- Cornerstone Church
- Location: 3425 Turing Street Ames, IA 50010
- Country: United States
- Denomination: Southern Baptist Convention
- Website: cornerstonelife.com

History
- Founded: 28 August 1994
- Founder(s): Troy Nesbitt, Harold Nesbitt, and Peter Matthews

= Cornerstone Church (Ames) =

Church in Iowa, United States

Cornerstone Church is a church located near the intersection of U.S. Highway 30 and Interstate 35 in Ames, Iowa. The church's mission statement is “helping people know and obey Jesus”.

==History==
Cornerstone Church was established in 1994 from its roots as a ministry for Iowa State University college students that was connected with Grand Avenue Baptist Church in Ames. Since this college ministry, The Salt Company, was becoming larger than the church's congregation, Grand Avenue Baptist Church gave approval for the leaders of The Salt Company to found a new organization that was named Cornerstone Church. This name was based on Ephesians 2:20 which states, “…with Christ Jesus himself as the cornerstone.”

The first service was held on August 28, 1994, in the evening at Grand Avenue Baptist. The core membership at that time consisted of 24 community people with an additional 200 students who attended regularly. Within six months the service had to move to a larger auditorium located in the Scheman Building at the Iowa State Center to accommodate for the increase in numbers. A year later, Cornerstone again grew out of their space and moved to the largest available auditorium space located at the Ames Middle School. The church continued to grow as The Salt Company also grew, and when the funds and land were available, a new building was constructed to house the organization and hold its services.

In September 1999, the first service was held in the new building that Cornerstone Church continues to reside in. In the fall of 2007, Cornerstone announced an expansion project, which has included a 1,500-seat auditorium (as opposed to the original 637-seat auditorium) to account for continued growth that the church has experienced in recent years.

Since then, Cornerstone has continued to grow, and has an average weekly attendance of 2,657. A ministry for college students at Iowa State University, called the Salt Company, has expanded to many universities across the Midwest. In partnership with the North American Mission Board, the founding of additional churches has become a major focus of the ministry of Cornerstone. The Salt Network was formalized in 2016, and has a stated goal of "planting a church and Salt Company at every major campus in the Midwest".
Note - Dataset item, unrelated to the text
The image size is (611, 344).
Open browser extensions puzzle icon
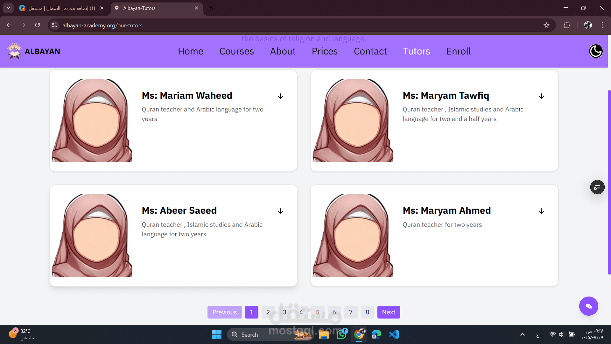click(567, 25)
On June 2, 2022, during the first summer night of a youth Bible study program, a 33-year-old gunman, Jonathan Lee Whitlatch of Boone, allegedly shot dead two Iowa State University students. The victims were Vivian Renee Flores of West Des Moines and Eden Mariah Montang of Boone, ages 21 and 22 respectively, outside the church and attempted to kill a third woman who escaped unharmed before he killed himself in a murder–suicide.

==Beliefs==
Cornerstone Church and its affiliate ministries adhere to a complementarian viewpoint on gender roles, which in practice precludes women from taking up certain leadership positions within the community, and relegates women to assist in decision-making while ultimate authority in marriage, courtship, and church politics is retained by men. As of 22 May 2019, the church noted on its website that “While both men and women are gifted for service in the church, the office of elder is limited to men as qualified by Scripture.”
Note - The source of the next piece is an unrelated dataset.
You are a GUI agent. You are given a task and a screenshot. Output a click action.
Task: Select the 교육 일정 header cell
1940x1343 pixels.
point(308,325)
In the Salt Company ministries of Cornerstone Church, aimed towards younger people and university students, it has been noted that campus group(s) would restrict leadership positions to people who concur with the Church's belief that sexual activity should be restricted to married men and women exclusively, and that LGBT students have felt “ostracized and demonized” on the basis of their identity within the Salt Company. An online sermon from Veritas Church in Iowa City, a “plant” from Cornerstone Church in Ames, argued that homosexual behavior in animals goes against the “original nature that God gave us”, ultimately describing same-sex sexual attraction and behavior as “desires that are wrong”.